**SUPPLIED DATA**
■ ■ ■ ■ ■ ■ ■

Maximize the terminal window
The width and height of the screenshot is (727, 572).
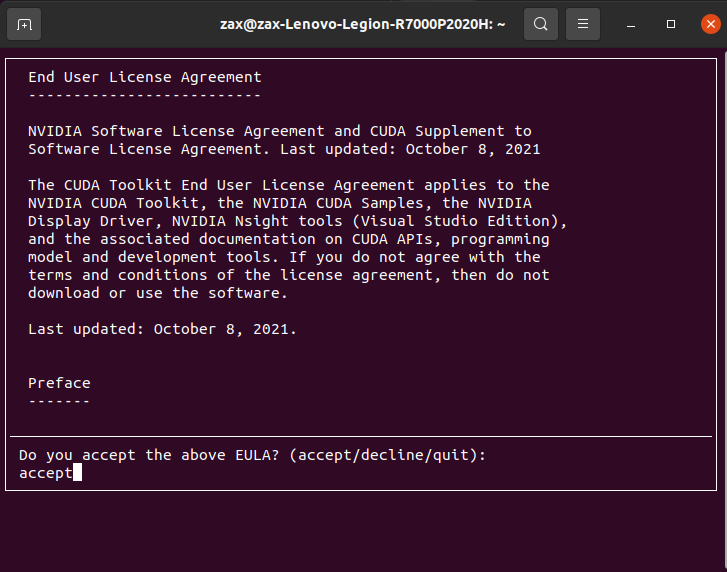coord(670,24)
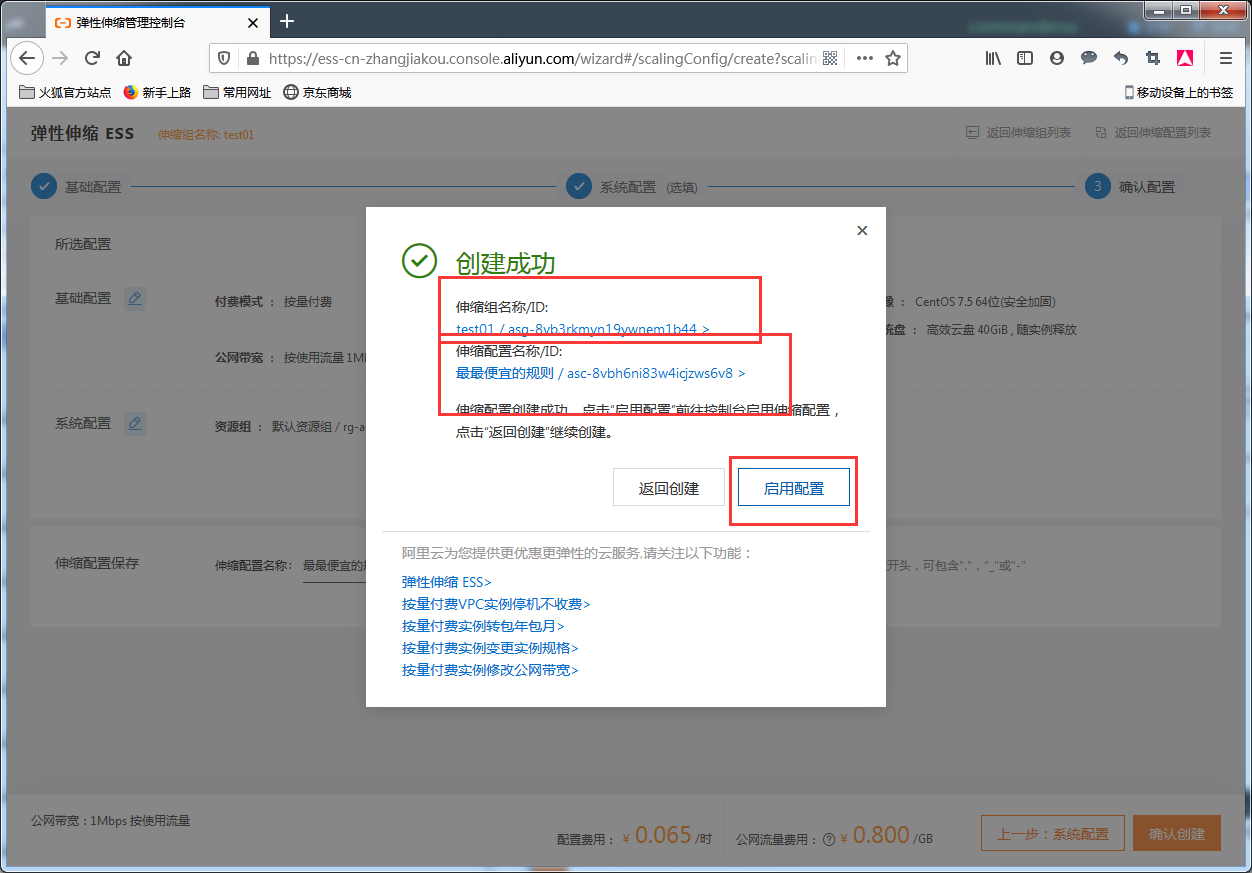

■ ■ ■ ■ ■ ■ ■

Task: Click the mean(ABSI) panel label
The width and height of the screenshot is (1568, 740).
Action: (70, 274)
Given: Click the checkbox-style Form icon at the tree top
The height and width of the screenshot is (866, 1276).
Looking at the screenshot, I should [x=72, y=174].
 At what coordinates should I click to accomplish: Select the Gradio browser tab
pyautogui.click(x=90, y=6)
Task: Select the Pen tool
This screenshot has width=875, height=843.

■ ■ ■ ■ ■ ■ ■

**EXERCISE REQUIREMENTS**
Search the material for the word "Task" and copy each line where it occurs.

**YOUR RESPONSE**
Task: Click the mean(ABSI) panel label
Task: Select the Pen tool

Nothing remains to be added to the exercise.